# Impossible d'éditer mes anciens posts



## aldahi (28 Novembre 2017)

Bonsoir a toutes, tous,

Je ne suis pas venu depuis de nombreuses années, et je souhaiterai éditer certains des (peu) de posts que j'avais postes a l’époque, mais je ne vois aucun bouton pour les éditer: cette fonction a-t-elle disparue? Le fait que mes posts soient vraiment vieux pose-t-il un problème ?

Ou bien ai-je simplement une poutre dans l’œil m’empêchant de voir le bouton éditer?

Merci bien pour votre aide...

(NB: et j'ai pas trouve de post remontant le même soucis... désolé e la redondance éventuelle...)

Edit: je met la poutre ailleurs, je vois le bouton éditer sous ce message... mais pas sous mes anciens...


----------



## Anthony (29 Novembre 2017)

Si je ne dis pas de bêtises, seuls las administrateurs et les modérateurs peuvent éditer d'anciens messages, et encore seulement dans le respect de nos CGUs. Si c'est pour retirer d'éventuelles informations personnelles, tu peux me contacter par MP ou par mail.


----------



## Locke (29 Novembre 2017)

En effet comme le mentionne Anthony, seules les personnes habilitées peuvent modifier/éditer les messages. Un membre peu par défaut modifier son ou ses derniers messages pendant une durée d'une heure, au-delà l'option Editer est retirée automatiquement.


----------



## stefhan (5 Décembre 2017)

Bonsoir, je voudrais éditer aussi mes messages que ce soit les plus anciens ou plus récents (par exemple, celui-ci ou celui-là) ; pourquoi n'est-ce pas possible ?


----------



## Anthony (5 Décembre 2017)

stefhan a dit:


> Bonsoir, je voudrais éditer aussi mes messages que ce soit les plus anciens ou plus récents (par exemple, celui-ci ou celui-là) ; pourquoi n'est-ce pas possible ?

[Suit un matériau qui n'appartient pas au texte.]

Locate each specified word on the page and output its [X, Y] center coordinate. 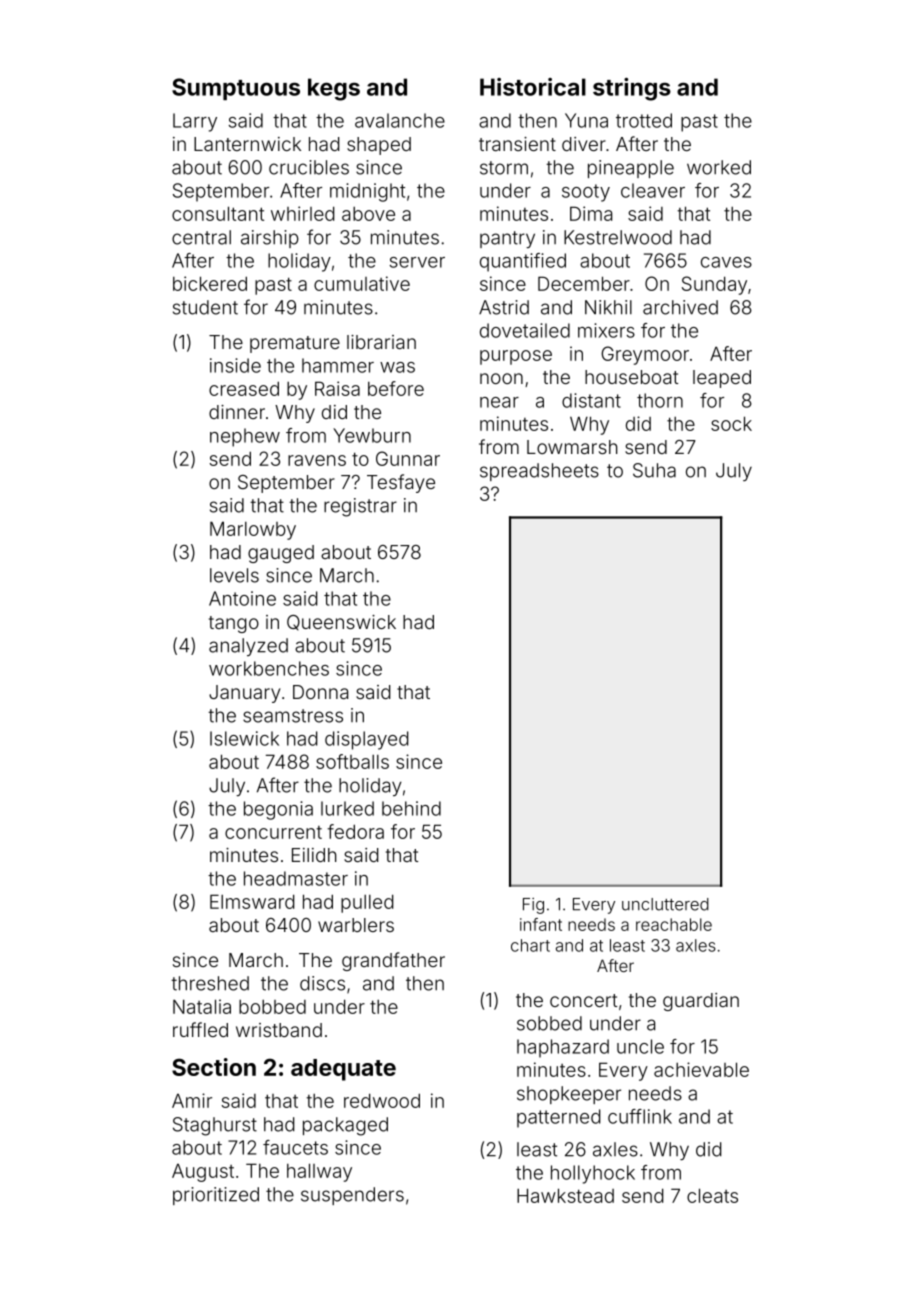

On lit les messages #2 et #3. C'est pas loin, c'est juste au-dessus.


----------



## sergiodadi (19 Novembre 2020)

Anthony a dit:


> On lit les messages #2 et #3. C'est pas loin, c'est juste au-dessus.



Bonjour,

une proposition avec des arguments    :

Je comprends les raisons de ne pas pouvoir modifier son propre _post_ mais lorsqu'on écrit des longs _posts_ "tuto" (par exemple  ici et là) , même en le préparant avant, on peut faire des erreurs. Ne serait-il pas possible d'augmenter la possibilité de modification à une dizaines d'heure ou même 24 heures, cela éviterait de "déranger" un modérateur pour corriger une erreur ?

bonne journée


----------



## Anthony (19 Novembre 2020)

Ça tient aussi à la manière dont le forum fonctionne, et donc ça ne changera pas.


----------